The clinical team started the patient on 4 weeks of induction therapy with intravenous liposomal amphotericin B at 5 mg/kg [250 mg] every 24 h and oral fluconazole 200 mg every 8 hourly. After 3 weeks of antifungal therapy his motor power improved to 4/5 and 5/5 in the right and left lower limbs, respectively. His bladder and bowel symptoms resolved completely. His sensory loss resolved, although he had occasional paresthesia. He was discharged in a stable condition with an advice to continue oral fluconazole 400 mg/day for 12 months. The patient is in follow up, he had no side effects, tolerated the medicines and on subsequent examination has now regained full functional capacity. The follow up imaging done after 6 months showed near complete resolution of lesions (Figures 2, 3).

FIGURE 2

Figure 2. Post-treatment images (6 months after treatment). (A,B) Sagittal T2/STIR image of the cervicodoral MRI. (C,D) Axial T2FLAIR image of brain showing resolution of lesions (blue arrow).

FIGURE 3

Figure 3. Timeline of symptoms, management and progression during episode of care.

Discussion

Our case presented a diagnostic challenge due to many unique features which we highlight in this report. (1) Cryptococcus presenting as an acute LETM in an immunocompetent patient, (2) Negative, Indian Ink for cryptococcus in the CSF, and (3) No source of cryptococcal infection found on investigations.

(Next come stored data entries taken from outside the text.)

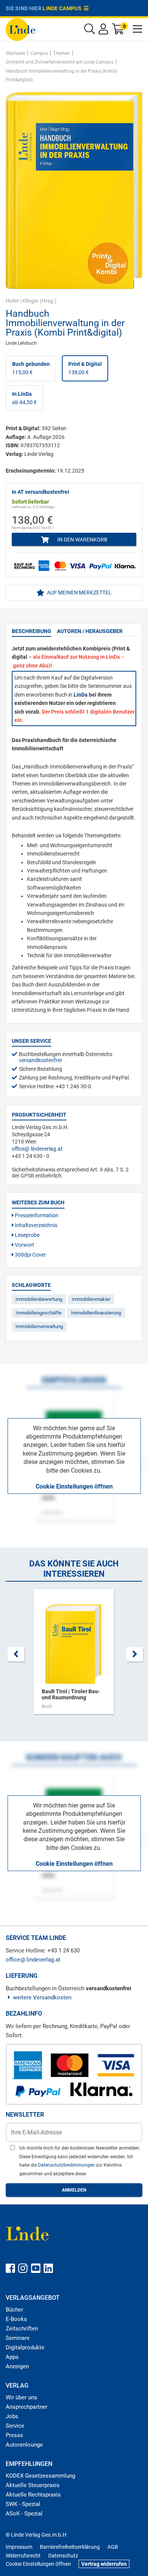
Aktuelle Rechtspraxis (33, 2494)
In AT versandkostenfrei (40, 492)
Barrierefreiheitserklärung (70, 2547)
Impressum (19, 2547)
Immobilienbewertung (39, 1299)
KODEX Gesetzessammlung (40, 2475)
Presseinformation (36, 1215)
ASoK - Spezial (24, 2513)
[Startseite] (20, 29)
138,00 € (85, 368)
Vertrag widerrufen (104, 2564)
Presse (14, 2435)
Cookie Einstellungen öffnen (74, 1486)
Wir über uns (21, 2397)
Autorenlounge (24, 2444)
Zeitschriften (22, 2328)
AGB (112, 2547)
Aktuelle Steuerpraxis (33, 2485)
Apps (12, 2357)
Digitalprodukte (25, 2347)
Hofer (12, 301)
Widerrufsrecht (23, 2556)
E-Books (16, 2319)
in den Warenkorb (81, 540)
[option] (74, 1655)
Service (15, 2425)
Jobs (12, 2416)
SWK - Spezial (23, 2504)
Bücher (14, 2309)
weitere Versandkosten (42, 1997)
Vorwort (24, 1245)
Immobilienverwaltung (39, 1326)
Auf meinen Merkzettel (79, 593)
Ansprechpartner (26, 2406)
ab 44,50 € (24, 398)
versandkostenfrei (40, 1060)
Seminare (18, 2338)
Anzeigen (17, 2366)
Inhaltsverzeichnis (35, 1225)
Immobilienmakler (91, 1299)
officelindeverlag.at (37, 1149)
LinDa (81, 695)
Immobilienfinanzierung (96, 1313)
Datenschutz (63, 2556)
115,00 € (31, 368)
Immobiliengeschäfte (38, 1313)
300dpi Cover (30, 1255)
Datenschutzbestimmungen (67, 2165)
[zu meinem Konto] (103, 30)
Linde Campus (63, 8)
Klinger (30, 301)
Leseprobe (26, 1235)
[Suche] (89, 30)
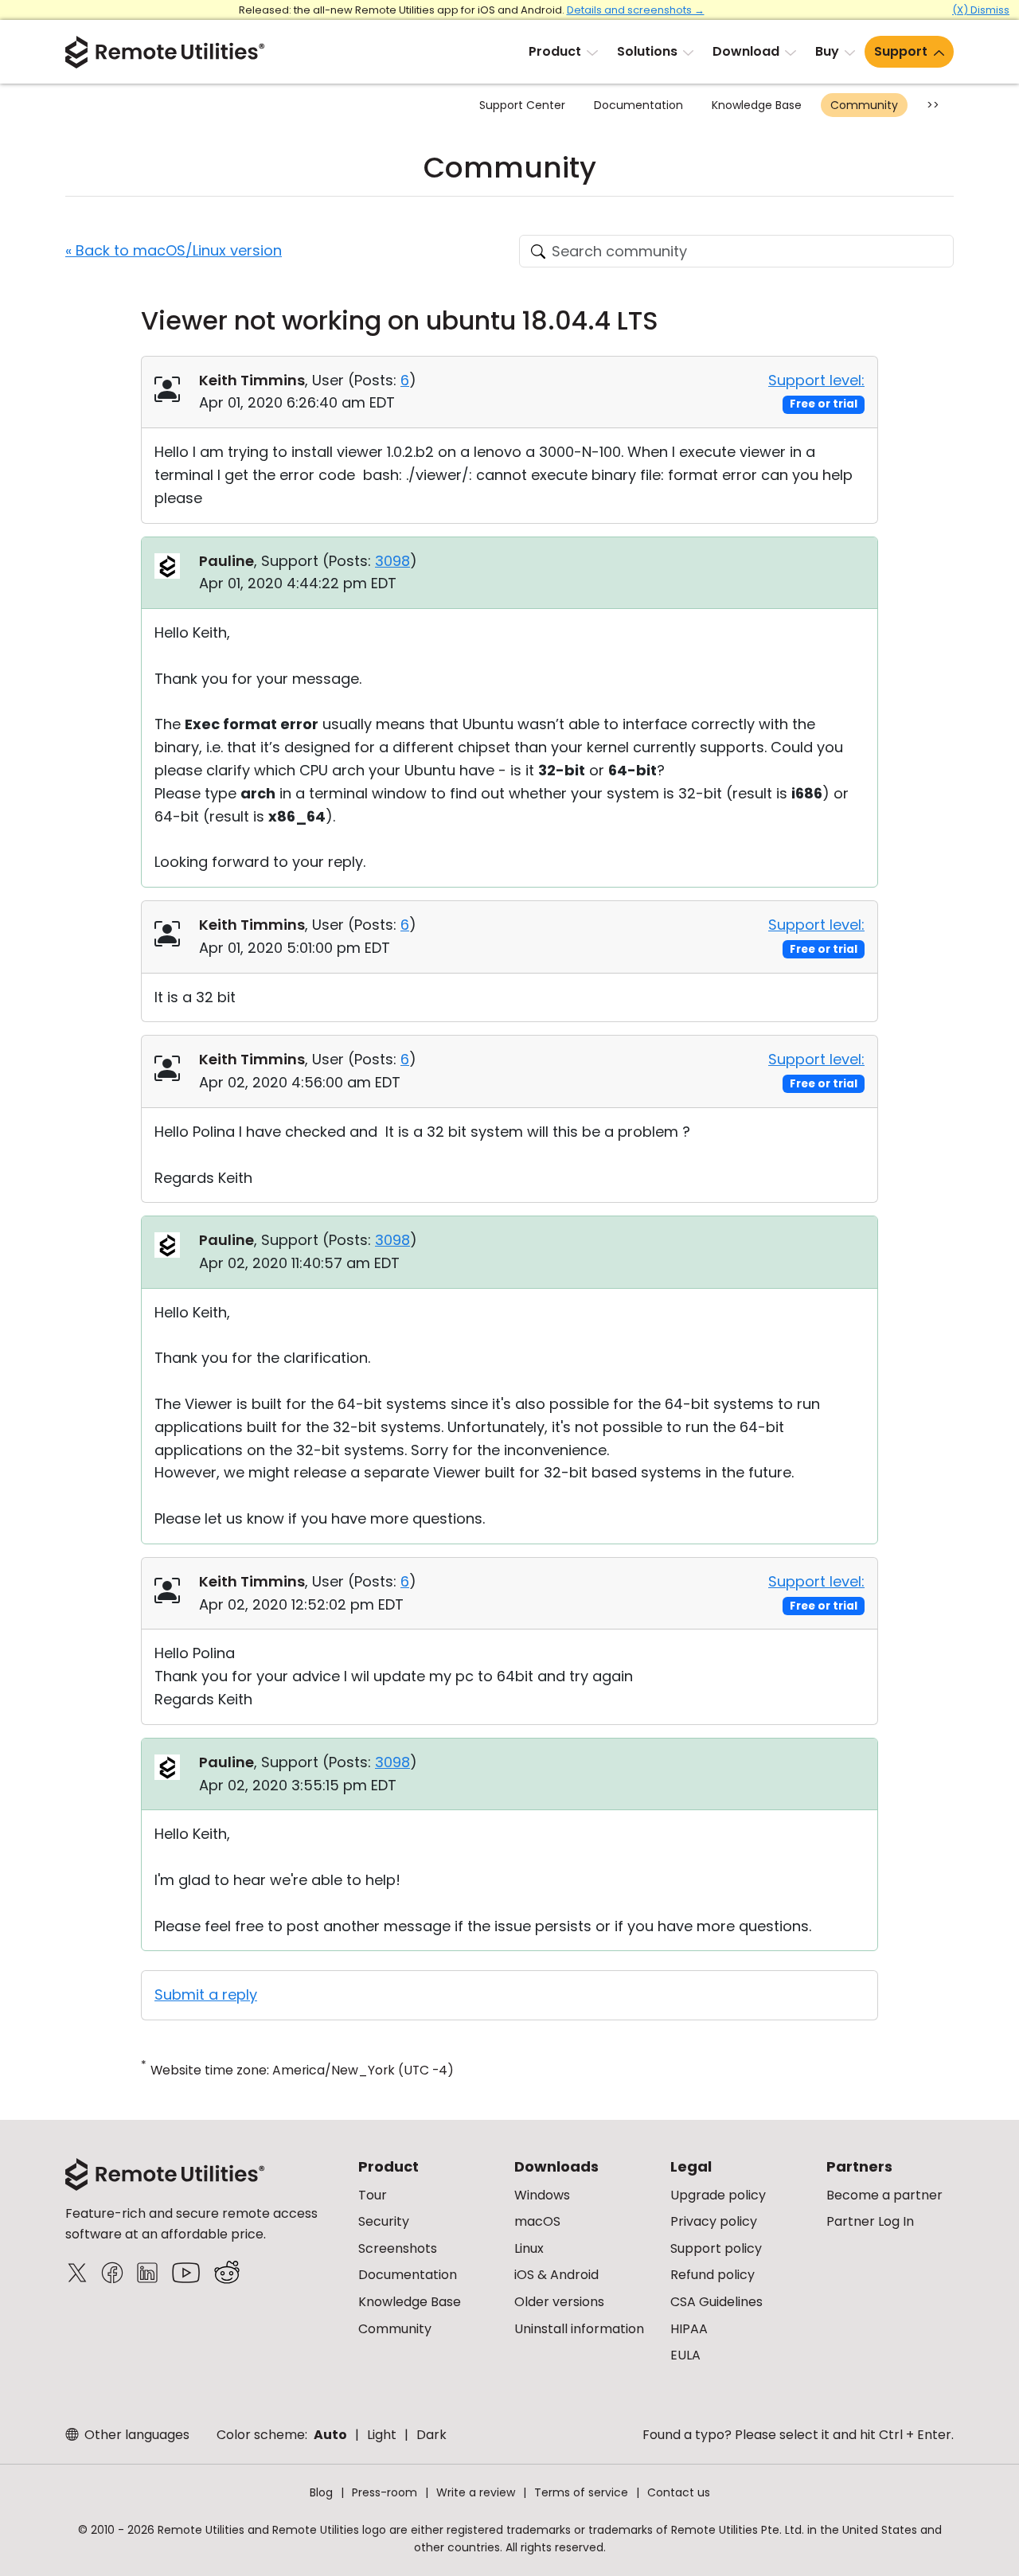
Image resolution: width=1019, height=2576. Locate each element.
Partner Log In (870, 2221)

Cryptococcus presenting as an acute LETM

LETM has been described in demyelinating, autoimmune, systemic vasculitis and infective conditions. Among infections, Herpesvirus (herpes simplex, varicella zoster virus, cytomegalovirus, Epstein–Barr virus), HIV, HTLV-1 are the commonly described viral causes. Bacteria such as treponema pallidum, mycobacterium tuberculosis, mycobacterium bovis, borrrelia burgdorferi and parasites like schistosomiasis have also been described as causative microorganism of LETM (5). Although other spinal cord manifestations of cryptococcus infections like epidural abscess, chronic arachnoiditis, both intra and extramedullary granuloma, myelitis and vasculitis have been described (6, 7). A cryptococcal infection causing an acute LETM has been rarely described in literature (8, 9).

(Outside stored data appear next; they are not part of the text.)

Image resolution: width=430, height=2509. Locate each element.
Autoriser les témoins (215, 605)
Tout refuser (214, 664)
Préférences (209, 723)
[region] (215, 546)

We did a literature search (English language articles only) on Pubmed using the MeSH terms “myelitis” OR “transverse myelitis” OR “longitudinal extensive transverse myelitis” AND “cryptococcus” OR “cryptococcal infection” which yielded 13 cases (10 case reports) of paraparesis associated with cryptococcal infection. Of these, 5 cases had intramedullary cryptococcomas on imaging. Eight cases had myelitis, with 2 of them harboring intramedullary granulomas in addition to the myelitis. LETM was reported in only three cases (Table 1). Our patient is the fourth case of cryptococcal LETM in literature to the best of our knowledge. Our patient also had T2/ FlAIR hyperintensities on brain imaging in addition to the LETM without any alteration in sensorium. This was similar to a 44 year-old male reported by Villafuerte et al. who had presented with quadriparesis but had an abnormal MRI brain imaging (9).

TABLE 1

Table 1. Clinical symptoms, imaging and management details of cryptococcal myelitis patients reported in literature.

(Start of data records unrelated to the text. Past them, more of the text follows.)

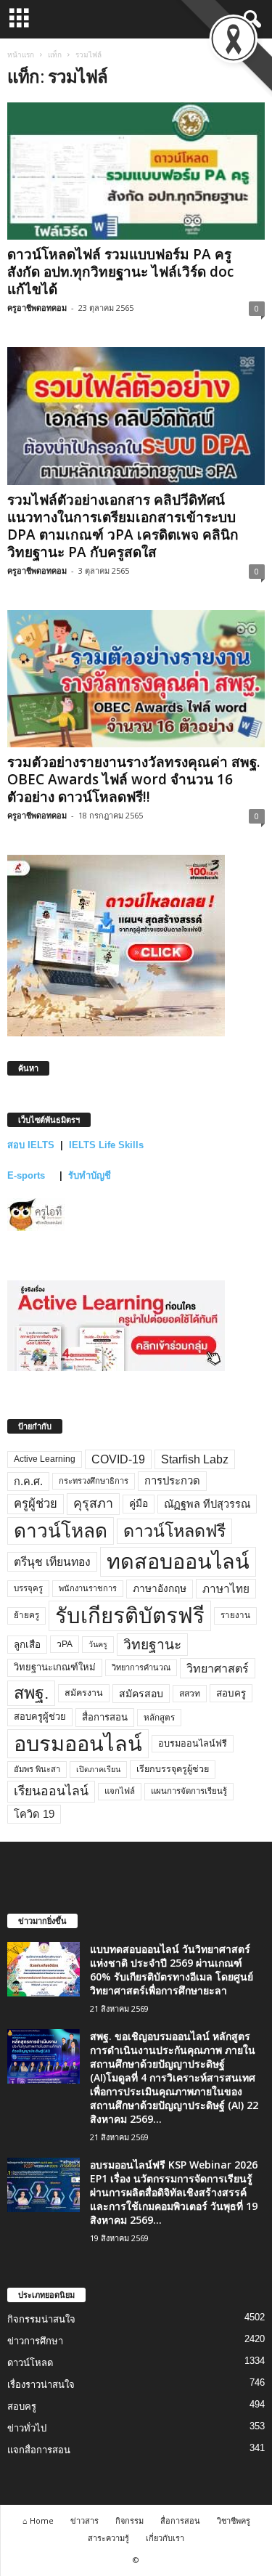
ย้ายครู (26, 1615)
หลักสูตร (159, 1717)
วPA (65, 1644)
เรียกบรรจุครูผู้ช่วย (172, 1769)
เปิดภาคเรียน (98, 1769)
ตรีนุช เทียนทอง (52, 1562)
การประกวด (172, 1481)
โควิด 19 (34, 1814)
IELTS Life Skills (106, 1144)
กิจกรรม (129, 2520)
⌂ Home (38, 2520)
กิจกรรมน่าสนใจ (41, 2319)
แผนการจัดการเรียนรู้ (189, 1791)
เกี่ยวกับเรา (165, 2537)
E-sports (27, 1175)
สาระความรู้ (108, 2537)
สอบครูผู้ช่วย (40, 1716)
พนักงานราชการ (88, 1588)
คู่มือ (138, 1503)
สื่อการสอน (105, 1717)
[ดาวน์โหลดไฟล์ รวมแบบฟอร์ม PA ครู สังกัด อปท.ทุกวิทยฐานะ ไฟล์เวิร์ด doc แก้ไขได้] (136, 171)
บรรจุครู (28, 1588)
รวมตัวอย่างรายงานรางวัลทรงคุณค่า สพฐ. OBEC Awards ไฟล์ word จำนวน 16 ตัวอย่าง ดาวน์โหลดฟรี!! (133, 779)
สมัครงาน (84, 1693)
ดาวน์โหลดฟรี (174, 1530)
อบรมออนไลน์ (78, 1743)
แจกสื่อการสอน (38, 2450)
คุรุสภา (93, 1503)
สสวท (189, 1694)
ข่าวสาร (84, 2520)
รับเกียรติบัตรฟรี (130, 1616)
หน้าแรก (20, 54)
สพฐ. (31, 1692)
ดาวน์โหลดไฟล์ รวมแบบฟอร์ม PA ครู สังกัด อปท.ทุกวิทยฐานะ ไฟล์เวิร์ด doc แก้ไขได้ (120, 271)
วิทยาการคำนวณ (141, 1667)
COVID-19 (118, 1459)
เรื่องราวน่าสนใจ (41, 2384)
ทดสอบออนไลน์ (178, 1561)
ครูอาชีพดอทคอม (37, 307)
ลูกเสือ (27, 1644)
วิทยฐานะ (152, 1644)
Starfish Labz (194, 1459)
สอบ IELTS (30, 1144)
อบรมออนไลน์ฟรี (192, 1744)
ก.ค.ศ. (28, 1481)
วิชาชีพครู (233, 2520)
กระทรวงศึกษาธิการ (93, 1480)
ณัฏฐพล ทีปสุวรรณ (207, 1504)
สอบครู (231, 1693)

Overall, in cases of cryptococcal myelitis the median duration of onset of symptoms prior to admission was 38 days (IQR 9.5, 90). In the three cases of LETM reported in literature the duration of symptoms was 5, 10, and 150 days, respectively, (4, 8, 9). In our case, the patient had a four-day history of weakness prior to admission. This highlights that fungal diseases can also have acute CNS manifestations like a LETM.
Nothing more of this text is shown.